◆ Задание ◆
Продолжите текст об истории Гаскони со следующего предложения после последнего приведенного.
══ Фрагмент текста ══
Окрыленные своим успехом или озлобленные ущербом, нанесенным франками их землям, гасконцы вскоре возобновили свои набеги и увеличили их дальность. Возможно, они доходили даже до ворот Тулузы. Австровальд, которого король Гонтран только что назначил губернатором, бросился за ними в погоню во главе всего ополчения своего губернаторства, но не смог их догнать[8]. Они возвратились в свои горы, нагруженные трофеями и ведя за собой множество пленных. Австровальд не долго управлял Тулузой и Нейстрийской Аквитанией, столицей которой она была, так как немного спустя, это губернаторство уже принадлежало герцогу Серенусу, отцу Св. Аманда, епископа Маастрихта, и Амантии, которая позже станет женой знаменитейшего из герцогов Гаскони.
Меж тем Гонтрана сменил Хильдеберт, его племянник, а Хильдеберта два его сына, Теодеберт и Тьерри, или, скорее, Теодорих (591 г.). Пользуясь волнениями, порожденными этой сменой, гасконцы заняли всю страну вплоть до правого берега Адура[9]. После нескольких поспешных экспедиций, оба государя серьезно задумались о том, чтобы отомстить за честь французского оружия; и, понимая после поражения Бладаста, что им предстоит бороться не с разрозненными ордами, спустившимися с гор, неорганизованными и недисциплинированными, а с солдатами, закаленными в боях и привыкшими побеждать, они объединили свои силы и направили против них[10] значительную армию. Успех не соответствовал размаху приготовлений. После нескольких легко доставшихся побед, они оставили гасконцам захваченную ими страну при условии, что они заплатят дань и примут своим главой франка по имени Жениалис, который стал именоваться герцогом Гаскони. Жениалис, хотя и был навязан силой, сумел заставить уважать свою власть даже таких непокорных народов, какие ему были поручены; а когда он умер, Хлотарь II, в то время единственный владетель всей французской монархии, заменил его Эньяном[11] или Эгинаном, тем самым, которому наша старинная хроника обычно приписывает основание города, носящего его имя.
═══
══ Выдержка из данных ══
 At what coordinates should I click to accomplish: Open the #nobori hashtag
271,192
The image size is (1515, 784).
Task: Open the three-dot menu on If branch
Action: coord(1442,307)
═══
◆ Ответ ◆
Новый герцог, уроженец Саксонии, был одним из главных сеньоров при дворе Хлотаря и пользовался полным доверием своего хозяина. Возможно, именно эта высокая милость настораживала гасконцев, которые восстали против его власти. Сенок, епископ Оза, и Палладиус, его отец, если верить одним – организаторы мятежа, а согласно другим – вовлеченные в него, во всяком случае, активные его участники, были изгнаны их провинцией. Этот факт, который Frédégaire приводит без каких-либо подробностей, доказывает, что в этому времени (626 или 627 гг.) гасконцы перешли на правый берег Адура, и занимали всю Новемпопулану, которую современные авторы отныне будут именовать не иначе, как Гасконь. Эти волнения не прибавили любви придворного к его должности, которая удаляла его от повелителя, причем на самый край королевства. И то ли потому, что Эньян отказался сам, то ли потому, что был отозван, но на следующий год мы его видим уже в Клиши, где он возглавил одну из партий, на которые разделился двор, и где он своими руками убил Эрминера, воспитателя Хариберта, младшего сына Хлотаря[12].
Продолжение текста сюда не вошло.